--- Start SUPPLIED PASSAGE ---

8 Location analysis

Prerequisites

  • This chapter requires the following packages (ggmap must also be installed):
  • Required data will be downloaded in due course.

8.1 Introduction

This chapter demonstrates how the skills learned in Part I can be applied to a particular domain: location analysis (also called geomarketing). This is a broad field of research and commercial application, the aim of which is usually to decide the optimal location for new services. A typical example is where to locate a new shop. The aim here is to attract most visitors and, ultimately, make most profit. There are also many non-commercial applications that can use the technique for public benefit, for example where to locate new health services (Tomintz, Clarke, and Rigby 2008).

People are fundamental to location analysis, in particular where they are likely to spend their time and other resources. Interestingly, ecological concepts and models are quite similar to those used for store location analysis. Animals and plants can best meet their needs in certain ‘optimal’ locations, based on variables that change over space (Muenchow et al. (2018); see also chapter ??) . This is one of the great strengths of geocomputation and GIScience in general. Concepts and methods are transferable to other fields. Polar bears, for example, prefer northern latitudes where temperatures are lower and food (seals and sea lions) is plentiful. Similarly, humans tend to congregate certain places, creating economic niches (and high land prices) analogous to the ecological niche of the Arctic. The main task of location analysis is to find out where such ‘optimal locations’ are for specific services, based on available data. Typical research questions include:

  • Where do target groups live and which areas do they frequent?

--- End SUPPLIED PASSAGE ---
--- Start SOURCE MATERIAL ---

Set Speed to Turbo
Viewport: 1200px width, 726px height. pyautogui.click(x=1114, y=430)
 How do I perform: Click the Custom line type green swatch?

--- End SOURCE MATERIAL ---

_TASK INSTRUCTIONS_.
1. Translate this sentence from the location analysis passage into Spanish: "A typical example is where to locate a new shop."
2. According to the location analysis passage, where do polar bears prefer to live?
3. Please copy word for word the part of the location analysis passage starting at "8 Location analysis" and ending at "and Rigby 2008).".

_ANSWERS PROVIDED_.
1. Un ejemplo típico es dónde ubicar una nueva tienda.

2. In northern latitudes, where temperatures are lower and food (seals and sea lions) is plentiful.

3.
8 Location analysis

Prerequisites

  • This chapter requires the following packages (ggmap must also be installed):
  • Required data will be downloaded in due course.

8.1 Introduction

This chapter demonstrates how the skills learned in Part I can be applied to a particular domain: location analysis (also called geomarketing). This is a broad field of research and commercial application, the aim of which is usually to decide the optimal location for new services. A typical example is where to locate a new shop. The aim here is to attract most visitors and, ultimately, make most profit. There are also many non-commercial applications that can use the technique for public benefit, for example where to locate new health services (Tomintz, Clarke, and Rigby 2008).